Je ne crois pas que je serais preneur pour louer un caleçon, fût-il suisse, réputé "propre en ordre" !
« A Claire-Josèphe-Hippolyte Léris de La Tude Clairon
Aux Délices 15 mars 1763
M. Tronchin, mademoiselle, m’a dit que votre état demande les plus grands ménagements et l’attention la plus scrupuleuse, et que vous risquez beaucoup si vous voyagez dans le temps de vos accès.

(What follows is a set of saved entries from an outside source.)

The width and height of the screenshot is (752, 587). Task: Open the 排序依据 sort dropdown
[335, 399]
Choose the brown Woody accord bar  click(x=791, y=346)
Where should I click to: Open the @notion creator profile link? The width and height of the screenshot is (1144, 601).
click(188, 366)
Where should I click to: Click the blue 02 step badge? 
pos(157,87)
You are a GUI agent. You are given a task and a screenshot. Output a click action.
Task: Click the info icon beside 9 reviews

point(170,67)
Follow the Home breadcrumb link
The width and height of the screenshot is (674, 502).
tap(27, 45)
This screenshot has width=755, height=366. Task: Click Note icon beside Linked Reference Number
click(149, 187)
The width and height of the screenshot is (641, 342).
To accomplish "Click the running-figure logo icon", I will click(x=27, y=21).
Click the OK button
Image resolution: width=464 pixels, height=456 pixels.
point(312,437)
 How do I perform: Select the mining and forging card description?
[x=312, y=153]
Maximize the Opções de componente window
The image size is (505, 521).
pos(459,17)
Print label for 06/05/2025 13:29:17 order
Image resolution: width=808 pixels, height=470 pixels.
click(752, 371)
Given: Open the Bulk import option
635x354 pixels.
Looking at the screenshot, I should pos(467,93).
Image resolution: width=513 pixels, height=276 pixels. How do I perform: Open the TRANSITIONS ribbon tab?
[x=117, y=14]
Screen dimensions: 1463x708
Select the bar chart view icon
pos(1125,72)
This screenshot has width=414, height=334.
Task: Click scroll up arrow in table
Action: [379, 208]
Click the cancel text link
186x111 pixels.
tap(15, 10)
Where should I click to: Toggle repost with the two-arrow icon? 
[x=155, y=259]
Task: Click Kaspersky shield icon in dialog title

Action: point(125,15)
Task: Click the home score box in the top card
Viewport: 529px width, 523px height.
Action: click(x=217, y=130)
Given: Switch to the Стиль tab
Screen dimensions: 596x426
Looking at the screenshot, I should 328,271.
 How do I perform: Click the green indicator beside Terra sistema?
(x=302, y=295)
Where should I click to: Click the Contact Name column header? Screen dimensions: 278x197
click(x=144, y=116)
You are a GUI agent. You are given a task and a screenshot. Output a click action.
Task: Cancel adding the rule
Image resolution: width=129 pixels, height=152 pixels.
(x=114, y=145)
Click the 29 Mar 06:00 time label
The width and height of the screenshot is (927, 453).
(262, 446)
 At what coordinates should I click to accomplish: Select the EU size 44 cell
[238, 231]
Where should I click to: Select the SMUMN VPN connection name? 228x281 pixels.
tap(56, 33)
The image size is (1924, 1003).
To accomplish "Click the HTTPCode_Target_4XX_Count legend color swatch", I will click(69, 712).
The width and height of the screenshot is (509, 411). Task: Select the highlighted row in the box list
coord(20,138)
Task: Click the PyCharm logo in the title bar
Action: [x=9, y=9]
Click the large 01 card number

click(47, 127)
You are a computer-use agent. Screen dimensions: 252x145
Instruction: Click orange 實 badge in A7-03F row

Vous avez demandé qu’on vous louât un appartement à Genève, dans le voisinage de M. Tronchin ; non seulement il n’y en a point, mais s’il y en avait, il serait d’une cherté excessive. Il y a même une famille considérable de Genève qui, ne pouvant trouver à se loger cette année, est obligée d’aller habiter un petit château que je possède à une lieue de la ville. Genève d’ailleurs n’est pas un séjour qui vous convienne, et on n’y honorerait pas vos talents comme à Paris.
Nous sommes actuellement, madame Denis et moi, aux Délices. C’est une maison de campagne assez agréable ; mais les appartements que nous pouvons donner sont bien mal disposés. Vous choisirez celui qui vous conviendra le mieux : ce sont plutôt des chambres que des appartements. Madame Denis est malade, je le suis aussi . M. Tronchin viendra dans notre hôpital pour nous trois. Nous irons passer la belle saison dans le petit château de Ferney, où vous serez beaucoup plus commodément logée. Ferney est à deux lieues de Genève ; on rendra compte tous les jours de votre état à M. Tronchin, qui veillera sur votre santé.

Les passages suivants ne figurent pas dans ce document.